I joined this program because of my belief that well aligned machine intelligence can act as an incredible force multiplier for a wide range of human endeavors. I’m most excited by the incredible generality of deep learning; the remarkable ability to abstract and apply the same set of algorithms to a wide range of seemingly disparate problems. This paradigm excites me because it reimagines computers and computation as being more than numerical automata but as robust tools capable of ingesting and producing rich inputs and outputs allowing us to augment our own problem solving capacity and by extension amplify ingenuity and improve the human condition. Honestly, what could be more exciting or compelling as a research interest?

Ramblings

One thing I’ve personally found useful is keep running track of ideas that emerge during the course of self study. I’ve found this idea tracking helpful in the meta-sense; in that, over time it helps me see emerging trends in my train of thought. I’m really not sure how useful these stream of consciousness type expositions will be for others, but nevertheless here are some of my thoughts from this week:

1. Training a neural network produces a model that we can think of as some object whose weights and biases provide discrete estimates of the high dimensional manifold our training data lies on. Along this train of thought, can we think of the hyperparameters of two different networks trained on the same data as two different samples of the same underlying ‘true’ manifold? What then is the relationship (if any) between the weights of these two models? Is it possible to be clever and somehow combine these two manifold samplings to get a better estimate of the true manifold ala something loosely analogous to Richardson Extrapolation /Bayesian updating ?

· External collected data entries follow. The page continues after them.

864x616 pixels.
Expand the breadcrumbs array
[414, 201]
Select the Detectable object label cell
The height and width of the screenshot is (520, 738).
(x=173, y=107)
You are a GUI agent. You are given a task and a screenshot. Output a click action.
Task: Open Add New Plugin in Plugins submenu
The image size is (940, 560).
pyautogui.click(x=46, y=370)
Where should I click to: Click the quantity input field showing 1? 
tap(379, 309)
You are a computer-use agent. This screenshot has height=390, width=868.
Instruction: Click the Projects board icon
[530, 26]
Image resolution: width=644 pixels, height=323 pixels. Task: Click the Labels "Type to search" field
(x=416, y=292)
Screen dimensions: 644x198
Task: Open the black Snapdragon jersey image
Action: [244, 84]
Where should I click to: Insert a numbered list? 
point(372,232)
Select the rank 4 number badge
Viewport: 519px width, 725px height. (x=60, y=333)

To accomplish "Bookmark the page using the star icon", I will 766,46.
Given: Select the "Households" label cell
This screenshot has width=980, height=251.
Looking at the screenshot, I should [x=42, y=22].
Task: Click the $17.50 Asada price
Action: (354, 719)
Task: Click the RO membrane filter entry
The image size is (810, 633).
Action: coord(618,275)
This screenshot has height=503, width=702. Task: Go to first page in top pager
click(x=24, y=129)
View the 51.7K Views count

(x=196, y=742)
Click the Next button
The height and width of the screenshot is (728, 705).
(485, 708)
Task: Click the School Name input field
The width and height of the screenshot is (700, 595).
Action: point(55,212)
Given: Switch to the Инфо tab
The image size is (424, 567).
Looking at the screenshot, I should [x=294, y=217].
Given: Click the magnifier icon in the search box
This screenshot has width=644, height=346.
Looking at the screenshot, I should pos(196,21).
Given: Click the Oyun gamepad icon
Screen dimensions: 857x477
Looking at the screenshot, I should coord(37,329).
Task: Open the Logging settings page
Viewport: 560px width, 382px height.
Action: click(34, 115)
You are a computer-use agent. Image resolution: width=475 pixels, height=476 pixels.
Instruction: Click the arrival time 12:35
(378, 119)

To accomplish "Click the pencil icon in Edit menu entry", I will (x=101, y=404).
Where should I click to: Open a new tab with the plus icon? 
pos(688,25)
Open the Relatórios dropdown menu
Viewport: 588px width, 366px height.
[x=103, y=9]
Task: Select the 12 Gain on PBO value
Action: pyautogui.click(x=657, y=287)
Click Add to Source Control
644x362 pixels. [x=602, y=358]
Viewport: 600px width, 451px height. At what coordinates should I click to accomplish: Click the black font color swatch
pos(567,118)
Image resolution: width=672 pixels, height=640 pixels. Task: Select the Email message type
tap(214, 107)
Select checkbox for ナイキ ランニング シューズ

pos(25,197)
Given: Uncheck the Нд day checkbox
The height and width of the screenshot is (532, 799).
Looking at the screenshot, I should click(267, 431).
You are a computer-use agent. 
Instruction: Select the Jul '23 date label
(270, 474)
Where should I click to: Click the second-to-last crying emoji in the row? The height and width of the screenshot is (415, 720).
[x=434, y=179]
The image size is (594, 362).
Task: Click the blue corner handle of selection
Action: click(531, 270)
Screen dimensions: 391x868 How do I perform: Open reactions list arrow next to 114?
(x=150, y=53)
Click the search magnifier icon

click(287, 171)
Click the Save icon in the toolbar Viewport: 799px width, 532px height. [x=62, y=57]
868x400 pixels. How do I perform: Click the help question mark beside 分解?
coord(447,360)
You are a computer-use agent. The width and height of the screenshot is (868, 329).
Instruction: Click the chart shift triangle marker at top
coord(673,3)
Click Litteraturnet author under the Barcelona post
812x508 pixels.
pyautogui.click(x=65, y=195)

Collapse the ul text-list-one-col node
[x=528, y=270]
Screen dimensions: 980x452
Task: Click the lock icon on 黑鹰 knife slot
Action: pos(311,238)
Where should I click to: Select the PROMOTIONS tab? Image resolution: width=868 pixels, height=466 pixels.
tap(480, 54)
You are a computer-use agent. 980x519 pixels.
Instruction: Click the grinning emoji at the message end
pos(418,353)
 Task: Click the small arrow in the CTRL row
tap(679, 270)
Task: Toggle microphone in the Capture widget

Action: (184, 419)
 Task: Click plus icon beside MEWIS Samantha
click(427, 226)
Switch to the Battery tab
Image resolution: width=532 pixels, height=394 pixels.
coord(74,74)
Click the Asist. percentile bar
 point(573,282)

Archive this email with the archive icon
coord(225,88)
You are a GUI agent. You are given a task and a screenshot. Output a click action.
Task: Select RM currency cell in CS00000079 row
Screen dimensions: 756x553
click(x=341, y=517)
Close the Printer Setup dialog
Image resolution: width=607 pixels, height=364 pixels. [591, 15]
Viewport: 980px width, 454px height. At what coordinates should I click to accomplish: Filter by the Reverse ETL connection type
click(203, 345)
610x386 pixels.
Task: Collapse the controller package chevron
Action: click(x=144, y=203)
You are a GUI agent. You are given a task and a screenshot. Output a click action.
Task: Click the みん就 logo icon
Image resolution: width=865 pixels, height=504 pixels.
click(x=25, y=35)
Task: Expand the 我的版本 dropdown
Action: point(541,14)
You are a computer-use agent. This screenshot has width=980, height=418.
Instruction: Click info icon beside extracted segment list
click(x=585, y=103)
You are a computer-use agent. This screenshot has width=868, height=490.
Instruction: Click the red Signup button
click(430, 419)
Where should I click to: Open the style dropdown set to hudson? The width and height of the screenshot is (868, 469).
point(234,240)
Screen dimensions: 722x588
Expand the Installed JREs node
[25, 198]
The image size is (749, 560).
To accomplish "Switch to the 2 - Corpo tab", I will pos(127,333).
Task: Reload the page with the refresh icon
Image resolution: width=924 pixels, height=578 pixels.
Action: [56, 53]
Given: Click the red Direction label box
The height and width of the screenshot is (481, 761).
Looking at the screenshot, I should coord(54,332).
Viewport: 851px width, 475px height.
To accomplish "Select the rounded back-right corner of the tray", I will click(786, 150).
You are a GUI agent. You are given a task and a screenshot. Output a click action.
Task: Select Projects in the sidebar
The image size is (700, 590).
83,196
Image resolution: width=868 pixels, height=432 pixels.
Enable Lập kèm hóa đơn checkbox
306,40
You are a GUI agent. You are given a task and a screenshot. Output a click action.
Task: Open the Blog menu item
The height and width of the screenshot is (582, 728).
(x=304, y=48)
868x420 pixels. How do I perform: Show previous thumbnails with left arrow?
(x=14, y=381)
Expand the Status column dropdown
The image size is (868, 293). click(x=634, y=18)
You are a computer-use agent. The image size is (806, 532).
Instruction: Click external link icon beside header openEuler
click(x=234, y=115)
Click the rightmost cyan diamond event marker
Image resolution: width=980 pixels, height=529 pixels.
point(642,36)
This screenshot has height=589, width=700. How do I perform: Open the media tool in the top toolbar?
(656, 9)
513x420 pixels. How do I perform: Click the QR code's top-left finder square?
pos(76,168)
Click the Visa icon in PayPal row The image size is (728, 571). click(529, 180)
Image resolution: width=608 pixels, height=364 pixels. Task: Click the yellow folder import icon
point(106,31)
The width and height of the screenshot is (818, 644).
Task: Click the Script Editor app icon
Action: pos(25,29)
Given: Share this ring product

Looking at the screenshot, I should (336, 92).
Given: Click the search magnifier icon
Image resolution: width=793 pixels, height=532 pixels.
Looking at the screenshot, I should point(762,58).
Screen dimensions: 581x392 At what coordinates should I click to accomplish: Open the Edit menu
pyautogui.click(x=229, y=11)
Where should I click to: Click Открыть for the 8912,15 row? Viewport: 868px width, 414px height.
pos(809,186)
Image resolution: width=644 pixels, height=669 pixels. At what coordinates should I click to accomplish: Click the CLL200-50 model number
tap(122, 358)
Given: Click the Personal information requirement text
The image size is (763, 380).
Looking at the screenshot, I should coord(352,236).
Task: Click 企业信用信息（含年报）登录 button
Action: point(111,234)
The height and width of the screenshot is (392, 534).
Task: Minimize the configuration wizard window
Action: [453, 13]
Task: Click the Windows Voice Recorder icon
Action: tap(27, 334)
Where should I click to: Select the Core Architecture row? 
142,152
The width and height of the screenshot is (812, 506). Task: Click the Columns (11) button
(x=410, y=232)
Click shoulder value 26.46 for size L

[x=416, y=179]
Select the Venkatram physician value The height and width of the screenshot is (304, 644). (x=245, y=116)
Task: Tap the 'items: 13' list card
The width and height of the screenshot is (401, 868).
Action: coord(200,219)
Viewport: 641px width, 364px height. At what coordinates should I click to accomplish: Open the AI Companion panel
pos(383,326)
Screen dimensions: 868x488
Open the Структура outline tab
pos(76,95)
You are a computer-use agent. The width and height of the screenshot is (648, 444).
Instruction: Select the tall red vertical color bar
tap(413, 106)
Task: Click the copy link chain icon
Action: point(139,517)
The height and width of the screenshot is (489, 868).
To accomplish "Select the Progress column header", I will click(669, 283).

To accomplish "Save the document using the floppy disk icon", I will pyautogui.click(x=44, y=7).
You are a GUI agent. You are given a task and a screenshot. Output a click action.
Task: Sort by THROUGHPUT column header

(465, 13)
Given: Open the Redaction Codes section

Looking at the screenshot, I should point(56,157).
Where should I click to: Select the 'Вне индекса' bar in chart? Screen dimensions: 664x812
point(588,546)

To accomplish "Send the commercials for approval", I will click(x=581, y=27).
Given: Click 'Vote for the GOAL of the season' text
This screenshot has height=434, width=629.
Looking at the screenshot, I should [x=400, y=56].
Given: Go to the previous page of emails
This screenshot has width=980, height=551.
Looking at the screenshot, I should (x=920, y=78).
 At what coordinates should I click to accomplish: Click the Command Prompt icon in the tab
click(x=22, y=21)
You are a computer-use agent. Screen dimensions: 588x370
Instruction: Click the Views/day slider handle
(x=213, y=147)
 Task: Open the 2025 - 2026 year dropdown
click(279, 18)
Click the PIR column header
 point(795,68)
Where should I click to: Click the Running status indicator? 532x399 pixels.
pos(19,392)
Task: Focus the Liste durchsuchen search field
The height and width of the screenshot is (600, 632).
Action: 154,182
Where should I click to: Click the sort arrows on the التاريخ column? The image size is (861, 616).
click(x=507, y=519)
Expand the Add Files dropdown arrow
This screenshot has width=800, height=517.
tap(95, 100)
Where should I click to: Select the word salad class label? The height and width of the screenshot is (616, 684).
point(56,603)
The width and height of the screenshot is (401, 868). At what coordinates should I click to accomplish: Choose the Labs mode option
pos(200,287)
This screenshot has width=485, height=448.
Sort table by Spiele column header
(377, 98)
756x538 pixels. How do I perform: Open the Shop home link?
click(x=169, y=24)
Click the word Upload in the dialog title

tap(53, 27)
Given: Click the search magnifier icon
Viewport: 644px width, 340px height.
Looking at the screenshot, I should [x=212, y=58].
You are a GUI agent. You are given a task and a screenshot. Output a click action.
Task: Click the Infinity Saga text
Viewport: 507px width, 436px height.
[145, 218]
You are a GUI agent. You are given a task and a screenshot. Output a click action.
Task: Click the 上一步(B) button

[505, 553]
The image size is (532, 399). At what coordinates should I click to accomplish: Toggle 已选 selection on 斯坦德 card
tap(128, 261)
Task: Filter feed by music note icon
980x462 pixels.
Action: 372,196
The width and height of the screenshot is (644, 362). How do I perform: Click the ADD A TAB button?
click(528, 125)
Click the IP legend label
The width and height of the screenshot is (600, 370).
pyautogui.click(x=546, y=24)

2. When training neural networks we typically include as part of the loss function, a regularization term. The idea behind this is that penalizing large model weights we can prevent the co-adaptation of network weights and limit the networks ability to learn local noise in the underlying training data thus leading to better generalization. The regularization terms i’ve seen thus far are fairy straightforward l1 or l2 norms on the network weights. I’m curious to explore the effectiveness of regularizing with more sophisticated techniques. Like regularizing with the goal to minimize entropy or something along that vein.

That’s it for now. Catch you all later!